DIRECTIONS | Copy the listing below line for line, with no changes.

ITEMS |

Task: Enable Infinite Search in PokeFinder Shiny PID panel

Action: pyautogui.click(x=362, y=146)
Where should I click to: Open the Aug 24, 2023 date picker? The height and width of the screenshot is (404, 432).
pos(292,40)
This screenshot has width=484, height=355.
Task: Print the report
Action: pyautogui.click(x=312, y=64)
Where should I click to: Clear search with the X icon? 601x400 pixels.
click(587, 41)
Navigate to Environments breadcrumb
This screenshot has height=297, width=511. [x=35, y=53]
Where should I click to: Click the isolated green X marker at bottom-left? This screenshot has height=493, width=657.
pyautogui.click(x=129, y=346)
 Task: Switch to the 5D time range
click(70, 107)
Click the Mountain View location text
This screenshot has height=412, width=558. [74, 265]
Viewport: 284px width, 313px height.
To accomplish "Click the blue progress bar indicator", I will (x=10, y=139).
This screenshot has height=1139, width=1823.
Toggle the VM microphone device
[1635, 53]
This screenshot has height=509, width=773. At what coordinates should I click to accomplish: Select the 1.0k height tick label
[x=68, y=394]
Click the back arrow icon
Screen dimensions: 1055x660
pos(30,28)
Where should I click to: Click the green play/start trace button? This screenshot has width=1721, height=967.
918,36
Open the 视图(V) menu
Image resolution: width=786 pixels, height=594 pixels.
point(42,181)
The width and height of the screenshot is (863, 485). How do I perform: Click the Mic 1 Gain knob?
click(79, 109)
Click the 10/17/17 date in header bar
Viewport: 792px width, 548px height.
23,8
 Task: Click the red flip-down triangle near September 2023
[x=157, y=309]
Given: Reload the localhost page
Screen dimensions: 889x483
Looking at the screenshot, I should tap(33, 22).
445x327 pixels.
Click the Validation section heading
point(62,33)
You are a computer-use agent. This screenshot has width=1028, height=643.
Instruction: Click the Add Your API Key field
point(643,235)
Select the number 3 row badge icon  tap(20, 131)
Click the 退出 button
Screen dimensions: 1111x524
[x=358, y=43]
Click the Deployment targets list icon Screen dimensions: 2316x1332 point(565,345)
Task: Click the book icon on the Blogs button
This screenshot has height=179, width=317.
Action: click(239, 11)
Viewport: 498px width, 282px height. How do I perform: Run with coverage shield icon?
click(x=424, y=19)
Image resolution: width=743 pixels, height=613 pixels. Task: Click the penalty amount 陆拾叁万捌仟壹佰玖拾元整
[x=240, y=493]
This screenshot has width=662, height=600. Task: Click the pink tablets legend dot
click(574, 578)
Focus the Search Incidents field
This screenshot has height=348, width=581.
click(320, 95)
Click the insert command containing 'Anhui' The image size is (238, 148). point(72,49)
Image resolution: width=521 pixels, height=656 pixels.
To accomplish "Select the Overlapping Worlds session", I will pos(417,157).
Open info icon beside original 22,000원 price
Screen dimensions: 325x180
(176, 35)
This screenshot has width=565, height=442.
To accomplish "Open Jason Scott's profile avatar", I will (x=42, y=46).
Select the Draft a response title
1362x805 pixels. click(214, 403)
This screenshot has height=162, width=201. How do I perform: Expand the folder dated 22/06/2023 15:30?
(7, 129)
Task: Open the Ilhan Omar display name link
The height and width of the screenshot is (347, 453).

THE COMPLETED TASK |
Task: Enable Infinite Search in PokeFinder Shiny PID panel

Action: pyautogui.click(x=362, y=146)
Where should I click to: Open the Aug 24, 2023 date picker? The height and width of the screenshot is (404, 432).
pos(292,40)
This screenshot has width=484, height=355.
Task: Print the report
Action: pyautogui.click(x=312, y=64)
Where should I click to: Clear search with the X icon? 601x400 pixels.
click(587, 41)
Navigate to Environments breadcrumb
This screenshot has height=297, width=511. [x=35, y=53]
Where should I click to: Click the isolated green X marker at bottom-left? This screenshot has height=493, width=657.
pyautogui.click(x=129, y=346)
 Task: Switch to the 5D time range
click(70, 107)
Click the Mountain View location text
This screenshot has height=412, width=558. [74, 265]
Viewport: 284px width, 313px height.
To accomplish "Click the blue progress bar indicator", I will (x=10, y=139).
This screenshot has height=1139, width=1823.
Toggle the VM microphone device
[1635, 53]
This screenshot has height=509, width=773. At what coordinates should I click to accomplish: Select the 1.0k height tick label
[x=68, y=394]
Click the back arrow icon
Screen dimensions: 1055x660
pos(30,28)
Where should I click to: Click the green play/start trace button? This screenshot has width=1721, height=967.
918,36
Open the 视图(V) menu
Image resolution: width=786 pixels, height=594 pixels.
point(42,181)
The width and height of the screenshot is (863, 485). How do I perform: Click the Mic 1 Gain knob?
click(79, 109)
Click the 10/17/17 date in header bar
Viewport: 792px width, 548px height.
23,8
 Task: Click the red flip-down triangle near September 2023
[x=157, y=309]
Given: Reload the localhost page
Screen dimensions: 889x483
Looking at the screenshot, I should tap(33, 22).
445x327 pixels.
Click the Validation section heading
point(62,33)
You are a computer-use agent. This screenshot has width=1028, height=643.
Instruction: Click the Add Your API Key field
point(643,235)
Select the number 3 row badge icon  tap(20, 131)
Click the 退出 button
Screen dimensions: 1111x524
[x=358, y=43]
Click the Deployment targets list icon Screen dimensions: 2316x1332 point(565,345)
Task: Click the book icon on the Blogs button
This screenshot has height=179, width=317.
Action: click(239, 11)
Viewport: 498px width, 282px height. How do I perform: Run with coverage shield icon?
click(x=424, y=19)
Image resolution: width=743 pixels, height=613 pixels. Task: Click the penalty amount 陆拾叁万捌仟壹佰玖拾元整
[x=240, y=493]
This screenshot has width=662, height=600. Task: Click the pink tablets legend dot
click(574, 578)
Focus the Search Incidents field
This screenshot has height=348, width=581.
click(320, 95)
Click the insert command containing 'Anhui' The image size is (238, 148). point(72,49)
Image resolution: width=521 pixels, height=656 pixels.
To accomplish "Select the Overlapping Worlds session", I will pos(417,157).
Open info icon beside original 22,000원 price
Screen dimensions: 325x180
(176, 35)
This screenshot has width=565, height=442.
To accomplish "Open Jason Scott's profile avatar", I will (x=42, y=46).
Select the Draft a response title
1362x805 pixels. click(214, 403)
This screenshot has height=162, width=201. How do I perform: Expand the folder dated 22/06/2023 15:30?
(7, 129)
Task: Open the Ilhan Omar display name link
The height and width of the screenshot is (347, 453).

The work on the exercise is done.